◆ TEXTO DE LEITURA ◆
-*-*-
Agradeço o comentário e o tempo que dedicou a complementar o texto que escrevi.

"Substituíssemos no seu apontamento a palavra "capitalismo" pela palavra "socialismo" e o seu apontamento podia ser subscrito por um bloquista...". 

*Se* substituíssemos. Repare que não a substituí. Falo de uma perspectiva e não da outra. Mas é livre de o fazer se lhe aprouver porque, em boa verdade, tudo o que é "desregrado" é prejudicial, quer seja o capitalismo, o socialismo ou o consumo de álcool.

“«Mais do que regras, o capitalismo, enquanto prolongamento do génio humano, carece de ética.» É isso precisamente que a Igreja tem dito, modernamente desde 1891.”

Até pode ter sido isso que a igreja tem dito, mas não foi isso que Ratzinger disse na sua mensagem de ano novo. 

“« ... devemos ser responsáveis e sérios, adultos o suficiente ...» Regras como esta, por exemplo. São estas - as regras morais - que interessam ao Papa e de que ele tem falado e fala, como todos os Antecessores.”

Ratzinger fala e tem falado, mas não se explica muito bem – pergunto: falta de zelo? Falta do dom da palavra? Pergunto...

O seu Antecessor, neste aspecto era muitíssimo mais claro, dando muito menos espaço para mal entendidos.



“E isto porque, como diz, bem, « o capitalismo só proporciona o máximo benefício quando comunga de ética.» Se não, se tem apenas em vista o jogo da wille zur macht (para utilizar a expressão do "filósofo incompreendido", se falamos do mesmo), aliada só à potência que hoje as info-bio-nano-tecnologias lhe dão, o máximo benefício pode tornar-se no máximo pesadelo que vamos viver neste mundo.””

Falamos, justamente, do mesmo filósofo e, se bem interpreto as suas palavras, concordo. De resto não faço a apologia do will o power, muito pelo contrário. 

“«Ao falar superficialmente de um problema tão grave ...» Não podia ter falado superficialmente, nem o teólogo eminente que também é, nem o Papa. Agora, na circunstância, não podia ter dito tudo. “

Tudo com certeza não poderia ter dito; não defendo a quantidade, mas a qualidade das palavras. Não pretendia que o Papa dissesse tudo, apenas que dissesse acertado.



“Para não ficarmos nós noutra confusão estúpida (e maliciosamente explorada) como aquela do burro ou do vaca  no Presépio, e, sobretudo, para não falarmos nós "superficialmente”
-*-*-
◆ EXPLORAR O MATERIAL ◆
1. Segundo a réplica sobre o capitalismo, desde que ano a Igreja tem dito que o capitalismo carece de ética?
2. Na réplica sobre o capitalismo, quais são as coisas que o autor considera prejudiciais quando são "desregradas"?
3. Retome, por favor, a réplica sobre o capitalismo a partir do ponto em que ela termina.

◆ DADOS DE ENTRADA ◆
-*-*-
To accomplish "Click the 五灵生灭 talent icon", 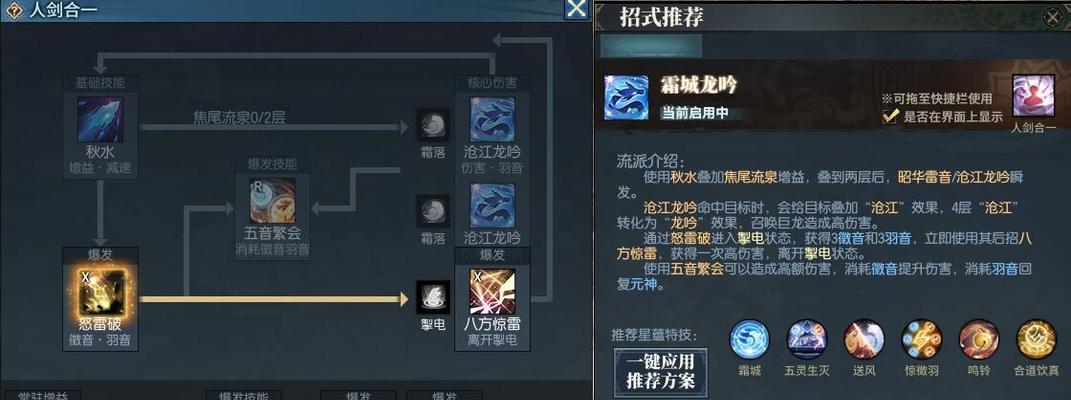I will 807,340.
-*-*-
◆ RESULTADOS POR TAREFA ◆
1. Desde 1891.

2. O capitalismo, o socialismo e o consumo de álcool.

3.
Mais uma vez, somos *nós* os comuns mortais que percebemos mal o que o Papa quis dizer...Duarte, não queria entrar neste exercício penoso de relembrar os "tiros no pé" que Ratzinger tem dado. Relembro aquela mensagem a propósito do uso do preservativos para prevenir a SIDA em África – entre outros episódios infelizes. Confesso-lhe que percebi bem onde o Papa queria chegar, nomeadamente nesse "episódio do preservativo": num mundo perfeito, santo, não haveria promiscuidade nem doenças infecto contagiosas e toda a relação sexual entre um homem e uma mulher seria sagrada - ideia de que partilho. Mas a humanidade está longe de ser perfeita e mesma aquela fracção da humanidade que consegue gerar tecnologias que minimizam o impacto dessas doenças, mesmo essa fracção da humanidade mais capaz de atingir a profundidade do pensamento do papa - caso este se explicasse melhor- mesmo essa, se encontra hoje à beira do abismo moral. Curioso não? É disto que o post fala.

“Vai a sugestão també a propósito do seu «Há muito que a igreja se afastou e deixou de servir de exemplo moral aos ocidentais.»
Quanto a se deixou de "viver" ou não a "palavra de Cristo"... deixemos que seja o próprio Cristo a julgar em Final Juízo.”


Deixemos pois. Longe de mim querer julgar o que quer que seja. Não tenho por hábito fazer julgamentos. Constato e aponto uma evidência, com toda a humildade que me é possível. A Visão da semana passada lança a questão do que acharia Cristo se viesse à Terra... é uma questão bem interessante.